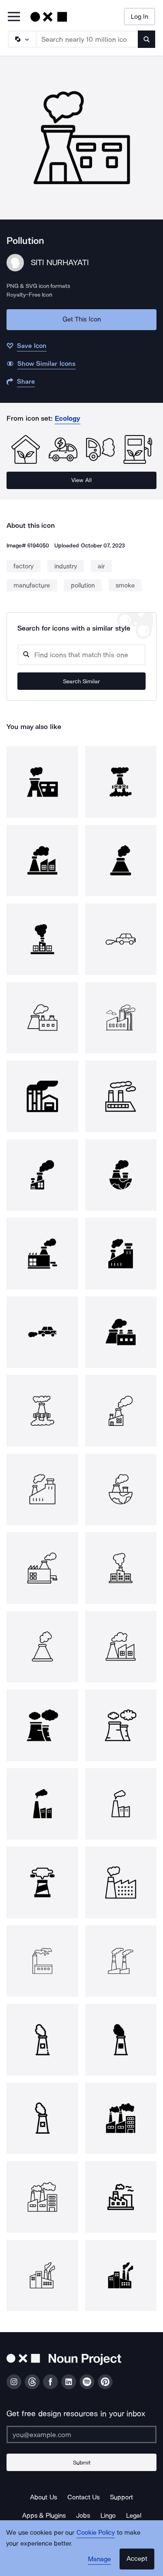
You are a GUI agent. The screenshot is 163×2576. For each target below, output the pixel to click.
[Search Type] (22, 39)
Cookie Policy (96, 2532)
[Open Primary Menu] (14, 17)
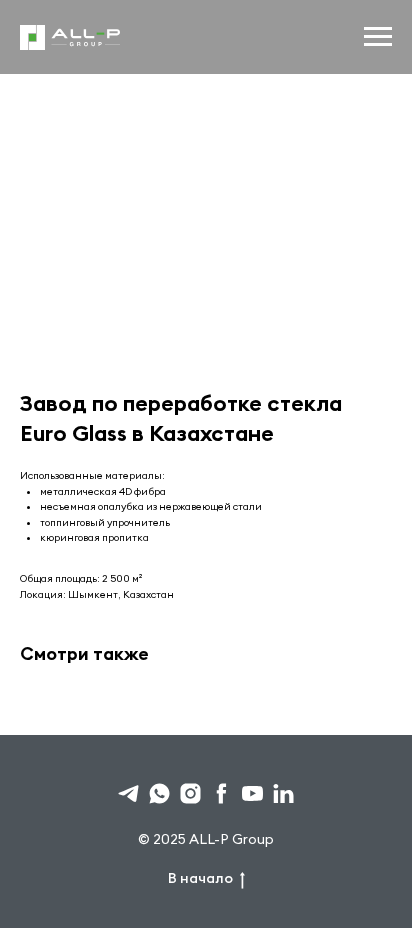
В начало (200, 878)
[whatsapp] (159, 793)
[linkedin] (283, 793)
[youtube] (252, 793)
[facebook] (221, 793)
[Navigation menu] (378, 37)
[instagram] (190, 793)
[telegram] (128, 793)
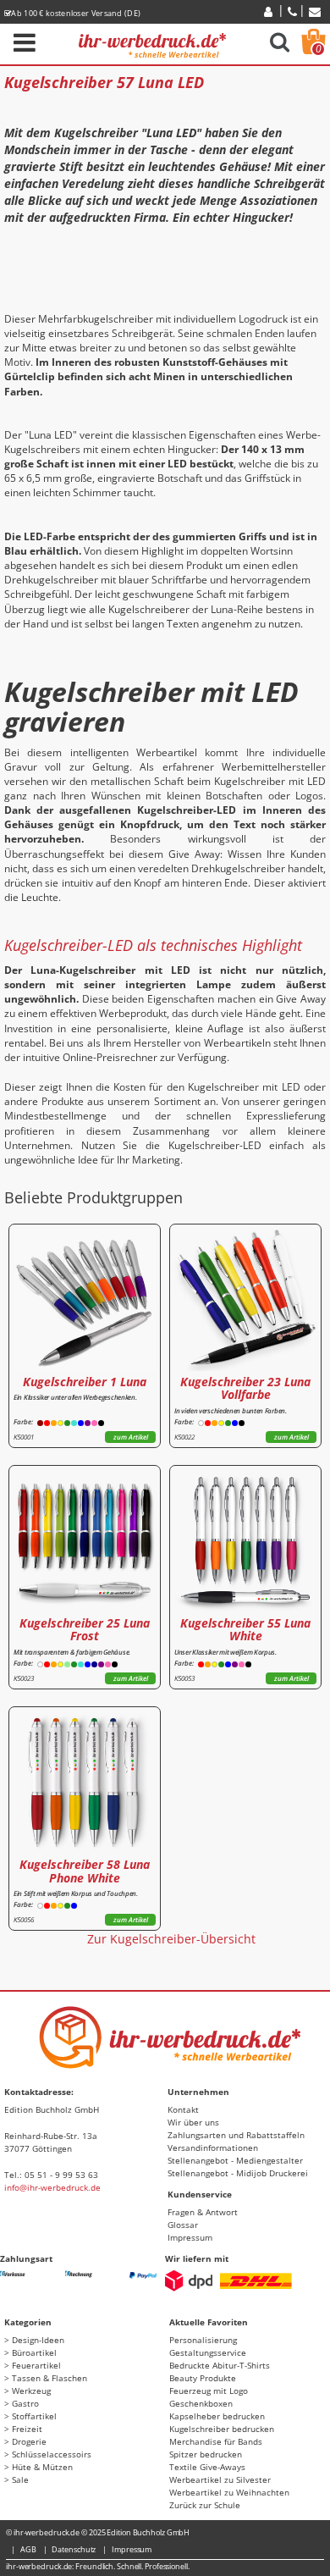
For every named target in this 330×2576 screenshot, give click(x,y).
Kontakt (183, 2109)
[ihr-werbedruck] (152, 43)
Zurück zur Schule (204, 2505)
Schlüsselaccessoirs (51, 2454)
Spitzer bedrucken (205, 2454)
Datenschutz (74, 2549)
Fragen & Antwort (203, 2212)
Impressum (190, 2237)
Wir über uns (193, 2122)
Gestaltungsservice (207, 2352)
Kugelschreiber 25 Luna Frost (84, 1629)
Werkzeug (31, 2390)
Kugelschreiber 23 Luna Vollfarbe (245, 1388)
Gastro (25, 2403)
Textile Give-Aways (207, 2467)
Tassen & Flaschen (49, 2378)
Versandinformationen (213, 2147)
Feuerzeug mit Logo (208, 2390)
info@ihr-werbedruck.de (52, 2187)
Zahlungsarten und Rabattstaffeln (236, 2135)
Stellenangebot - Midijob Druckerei (238, 2173)
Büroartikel (34, 2352)
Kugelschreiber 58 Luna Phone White (84, 1870)
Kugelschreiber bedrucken (221, 2429)
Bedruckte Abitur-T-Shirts (219, 2365)
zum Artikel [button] (130, 1436)
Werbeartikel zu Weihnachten (229, 2492)
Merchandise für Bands (215, 2441)
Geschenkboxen (201, 2403)
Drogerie (29, 2441)
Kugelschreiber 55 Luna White (245, 1629)
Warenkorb (319, 48)
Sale (20, 2479)
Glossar (183, 2225)
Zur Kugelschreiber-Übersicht (171, 1939)
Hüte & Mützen (42, 2467)
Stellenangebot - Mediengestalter (235, 2160)
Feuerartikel (36, 2365)
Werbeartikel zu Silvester (220, 2479)
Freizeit (27, 2429)
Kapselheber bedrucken (217, 2416)
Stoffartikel (34, 2416)
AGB (28, 2549)
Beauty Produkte (202, 2378)
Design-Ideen (38, 2340)
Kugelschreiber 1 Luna (84, 1382)
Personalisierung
* * * * * * *
When a line of the records includes "Stellenangebot", that line belongs in the answer.

# Completed task
Stellenangebot - Midijob Druckerei (238, 2173)
Stellenangebot - Mediengestalter (235, 2160)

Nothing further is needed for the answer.